Being aware of possible triggers will allow you to create a plan to prevent or de-escalate unwanted situations or behaviors. The following are sample questions to help you identify some of those triggers:
- Is there a chance of sensory overstimulation within the chosen setting? If yes, identify a quiet spot where you will be able to feel at ease.
- Do unexpected changes cause bouts of anxiety in your child? Create a plan to stay as close to existing routines as possible, or review the new schedule/activities/guests with your children in advance to reduce the likelihood of a meltdown. You may also want to encourage your children to communicate how they feel at any given moment and when they are ready to retreat.
- Could social anxiety be an issue? Make your guests aware of specific situations that may present at the gathering and how they can support you and your family if/when the issue arises.

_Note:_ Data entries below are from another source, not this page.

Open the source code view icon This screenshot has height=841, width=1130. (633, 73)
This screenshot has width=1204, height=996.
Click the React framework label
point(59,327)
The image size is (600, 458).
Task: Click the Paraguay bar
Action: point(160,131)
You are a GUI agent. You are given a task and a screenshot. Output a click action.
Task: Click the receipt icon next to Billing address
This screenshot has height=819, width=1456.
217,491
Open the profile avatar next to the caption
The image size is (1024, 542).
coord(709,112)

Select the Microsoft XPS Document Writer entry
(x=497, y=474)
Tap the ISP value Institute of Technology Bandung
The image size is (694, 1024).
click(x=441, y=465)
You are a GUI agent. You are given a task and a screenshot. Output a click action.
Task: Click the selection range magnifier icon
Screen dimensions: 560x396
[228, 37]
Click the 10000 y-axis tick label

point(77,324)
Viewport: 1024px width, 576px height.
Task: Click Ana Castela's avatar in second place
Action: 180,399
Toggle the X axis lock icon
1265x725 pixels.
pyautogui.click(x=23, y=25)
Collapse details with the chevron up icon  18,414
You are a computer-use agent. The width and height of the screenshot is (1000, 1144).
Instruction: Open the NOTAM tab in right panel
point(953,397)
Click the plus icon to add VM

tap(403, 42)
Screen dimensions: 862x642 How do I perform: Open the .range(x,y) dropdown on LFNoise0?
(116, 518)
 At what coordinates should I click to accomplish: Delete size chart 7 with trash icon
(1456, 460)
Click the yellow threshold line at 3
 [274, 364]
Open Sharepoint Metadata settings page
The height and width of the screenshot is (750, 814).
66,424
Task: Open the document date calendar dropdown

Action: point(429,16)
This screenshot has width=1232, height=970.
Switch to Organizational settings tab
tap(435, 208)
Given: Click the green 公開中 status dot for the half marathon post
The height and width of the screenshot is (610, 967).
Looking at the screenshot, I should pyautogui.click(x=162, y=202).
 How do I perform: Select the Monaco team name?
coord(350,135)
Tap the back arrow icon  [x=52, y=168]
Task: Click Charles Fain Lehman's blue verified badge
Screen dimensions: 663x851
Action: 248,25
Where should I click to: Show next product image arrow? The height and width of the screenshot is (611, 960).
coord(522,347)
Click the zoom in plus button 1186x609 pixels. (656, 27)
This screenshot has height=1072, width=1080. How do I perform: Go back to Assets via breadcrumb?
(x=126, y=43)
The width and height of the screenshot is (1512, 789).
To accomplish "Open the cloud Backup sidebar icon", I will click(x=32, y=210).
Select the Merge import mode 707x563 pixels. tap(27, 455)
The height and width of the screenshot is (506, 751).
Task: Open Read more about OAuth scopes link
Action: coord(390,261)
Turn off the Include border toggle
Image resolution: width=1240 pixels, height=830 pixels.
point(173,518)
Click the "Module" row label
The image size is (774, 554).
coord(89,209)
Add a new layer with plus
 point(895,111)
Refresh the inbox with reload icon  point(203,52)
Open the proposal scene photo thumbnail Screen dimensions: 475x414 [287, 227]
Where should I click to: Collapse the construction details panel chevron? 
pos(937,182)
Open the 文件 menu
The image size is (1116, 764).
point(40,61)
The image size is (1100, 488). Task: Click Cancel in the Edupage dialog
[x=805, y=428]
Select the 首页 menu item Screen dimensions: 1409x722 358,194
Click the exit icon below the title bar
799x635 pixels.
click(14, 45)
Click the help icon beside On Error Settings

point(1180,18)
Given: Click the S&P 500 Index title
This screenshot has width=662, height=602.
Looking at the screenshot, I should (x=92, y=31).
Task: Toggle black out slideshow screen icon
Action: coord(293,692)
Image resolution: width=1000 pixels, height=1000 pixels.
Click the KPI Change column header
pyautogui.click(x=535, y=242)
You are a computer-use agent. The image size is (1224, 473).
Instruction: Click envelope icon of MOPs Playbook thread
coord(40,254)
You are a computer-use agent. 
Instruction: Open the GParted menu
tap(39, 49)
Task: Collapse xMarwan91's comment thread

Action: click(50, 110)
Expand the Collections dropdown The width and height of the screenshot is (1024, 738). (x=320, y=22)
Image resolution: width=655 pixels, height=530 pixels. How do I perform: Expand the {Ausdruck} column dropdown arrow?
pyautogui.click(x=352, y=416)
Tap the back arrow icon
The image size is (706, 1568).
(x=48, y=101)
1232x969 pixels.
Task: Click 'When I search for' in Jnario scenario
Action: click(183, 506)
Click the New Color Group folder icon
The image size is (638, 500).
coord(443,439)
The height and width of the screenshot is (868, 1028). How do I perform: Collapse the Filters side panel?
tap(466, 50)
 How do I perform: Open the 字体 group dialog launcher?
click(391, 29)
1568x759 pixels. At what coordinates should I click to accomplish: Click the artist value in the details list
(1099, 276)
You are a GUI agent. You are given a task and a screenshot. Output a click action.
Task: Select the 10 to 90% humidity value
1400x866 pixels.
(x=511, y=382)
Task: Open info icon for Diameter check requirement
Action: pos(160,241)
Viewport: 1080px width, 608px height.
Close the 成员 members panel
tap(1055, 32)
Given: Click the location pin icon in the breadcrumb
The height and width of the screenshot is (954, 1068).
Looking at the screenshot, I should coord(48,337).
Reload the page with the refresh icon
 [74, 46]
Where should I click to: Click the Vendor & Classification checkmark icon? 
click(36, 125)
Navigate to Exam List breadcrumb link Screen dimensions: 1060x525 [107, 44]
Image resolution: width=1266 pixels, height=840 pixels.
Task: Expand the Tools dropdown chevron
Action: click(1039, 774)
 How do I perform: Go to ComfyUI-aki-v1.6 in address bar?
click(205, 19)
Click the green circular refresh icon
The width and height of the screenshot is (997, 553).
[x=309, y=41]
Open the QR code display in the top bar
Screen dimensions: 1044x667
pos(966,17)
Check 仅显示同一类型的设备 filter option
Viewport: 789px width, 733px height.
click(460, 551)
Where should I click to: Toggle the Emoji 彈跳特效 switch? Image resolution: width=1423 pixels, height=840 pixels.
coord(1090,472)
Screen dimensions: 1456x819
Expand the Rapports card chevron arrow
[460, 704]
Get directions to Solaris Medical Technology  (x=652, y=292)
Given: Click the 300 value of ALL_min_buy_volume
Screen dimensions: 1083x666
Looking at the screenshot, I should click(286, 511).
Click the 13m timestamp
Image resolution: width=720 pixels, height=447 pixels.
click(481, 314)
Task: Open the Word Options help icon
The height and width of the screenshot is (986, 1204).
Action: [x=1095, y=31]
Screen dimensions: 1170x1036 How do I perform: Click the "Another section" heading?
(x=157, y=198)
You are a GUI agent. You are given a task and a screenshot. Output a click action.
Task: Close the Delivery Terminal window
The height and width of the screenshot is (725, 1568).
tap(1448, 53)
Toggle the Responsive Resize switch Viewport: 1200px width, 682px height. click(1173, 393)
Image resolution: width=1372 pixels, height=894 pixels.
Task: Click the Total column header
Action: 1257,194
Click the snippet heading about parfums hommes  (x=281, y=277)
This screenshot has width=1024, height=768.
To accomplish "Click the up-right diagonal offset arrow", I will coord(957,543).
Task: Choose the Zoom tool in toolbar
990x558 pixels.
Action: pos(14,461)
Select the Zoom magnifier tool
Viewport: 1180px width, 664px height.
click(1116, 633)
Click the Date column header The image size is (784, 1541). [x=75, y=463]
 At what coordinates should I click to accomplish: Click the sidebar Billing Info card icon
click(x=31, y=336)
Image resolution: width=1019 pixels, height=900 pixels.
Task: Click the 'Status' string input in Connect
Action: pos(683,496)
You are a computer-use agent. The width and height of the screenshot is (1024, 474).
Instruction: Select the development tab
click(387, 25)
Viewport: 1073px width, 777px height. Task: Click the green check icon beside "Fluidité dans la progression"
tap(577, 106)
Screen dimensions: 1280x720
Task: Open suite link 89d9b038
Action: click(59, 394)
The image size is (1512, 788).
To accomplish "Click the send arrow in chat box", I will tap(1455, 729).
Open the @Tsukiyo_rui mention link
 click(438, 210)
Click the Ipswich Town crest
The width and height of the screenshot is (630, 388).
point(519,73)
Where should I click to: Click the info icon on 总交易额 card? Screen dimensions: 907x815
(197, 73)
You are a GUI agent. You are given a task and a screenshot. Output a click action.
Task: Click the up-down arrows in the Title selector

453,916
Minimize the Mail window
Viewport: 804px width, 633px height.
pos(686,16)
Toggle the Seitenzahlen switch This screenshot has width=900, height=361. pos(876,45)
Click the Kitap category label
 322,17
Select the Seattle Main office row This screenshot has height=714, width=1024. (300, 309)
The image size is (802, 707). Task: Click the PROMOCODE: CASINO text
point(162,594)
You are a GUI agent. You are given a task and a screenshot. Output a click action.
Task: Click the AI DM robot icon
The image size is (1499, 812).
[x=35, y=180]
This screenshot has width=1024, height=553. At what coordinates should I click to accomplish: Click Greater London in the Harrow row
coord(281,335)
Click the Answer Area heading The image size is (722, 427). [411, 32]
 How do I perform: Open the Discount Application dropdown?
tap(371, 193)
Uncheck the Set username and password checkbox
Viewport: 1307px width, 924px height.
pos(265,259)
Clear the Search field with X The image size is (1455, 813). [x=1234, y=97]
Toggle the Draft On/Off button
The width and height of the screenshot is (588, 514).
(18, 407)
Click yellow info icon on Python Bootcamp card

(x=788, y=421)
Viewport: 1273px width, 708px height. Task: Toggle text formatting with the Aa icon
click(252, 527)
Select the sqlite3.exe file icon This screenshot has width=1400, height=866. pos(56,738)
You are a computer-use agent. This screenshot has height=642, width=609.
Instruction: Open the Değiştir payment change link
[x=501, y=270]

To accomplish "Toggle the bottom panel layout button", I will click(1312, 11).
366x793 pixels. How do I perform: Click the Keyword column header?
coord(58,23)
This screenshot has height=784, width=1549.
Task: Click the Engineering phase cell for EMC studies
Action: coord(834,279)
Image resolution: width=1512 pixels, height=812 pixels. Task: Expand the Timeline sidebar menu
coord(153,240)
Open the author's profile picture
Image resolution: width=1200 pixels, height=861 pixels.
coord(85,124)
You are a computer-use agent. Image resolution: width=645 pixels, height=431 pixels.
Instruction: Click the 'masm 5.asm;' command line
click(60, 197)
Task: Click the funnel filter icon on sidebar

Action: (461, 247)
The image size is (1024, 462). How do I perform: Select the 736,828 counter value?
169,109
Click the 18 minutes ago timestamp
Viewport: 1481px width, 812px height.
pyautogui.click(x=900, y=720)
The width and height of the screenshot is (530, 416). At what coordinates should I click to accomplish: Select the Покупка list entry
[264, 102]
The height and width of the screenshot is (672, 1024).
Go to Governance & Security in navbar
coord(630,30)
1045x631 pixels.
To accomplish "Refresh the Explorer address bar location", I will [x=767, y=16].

- Are you feeling overwhelmed by holiday festivities? Be realistic in your expectations and avoid overcommitting.
- Are you experiencing the winter blues? This could also be known as Seasonal Affective Disorder (SAD). This is considered a subtype of depression, believed to be related to changes in seasons and more specifically to low levels of vitamin D. Symptoms may include losing interest in activities you once enjoyed, feeling sluggish, having difficulty concentrating, drastic changes in sleep patterns, anxiety, and changes in behavior.
Some ways to reduce stress are spending time outdoors to increase vitamin D levels, light therapy, embracing an attitude of gratitude, practicing mindfulness, and other relaxation techniques. Relaxation techniques could include things such as abdominal breathing, active progressive muscle relaxation, visualization, stretching, and mindful movement.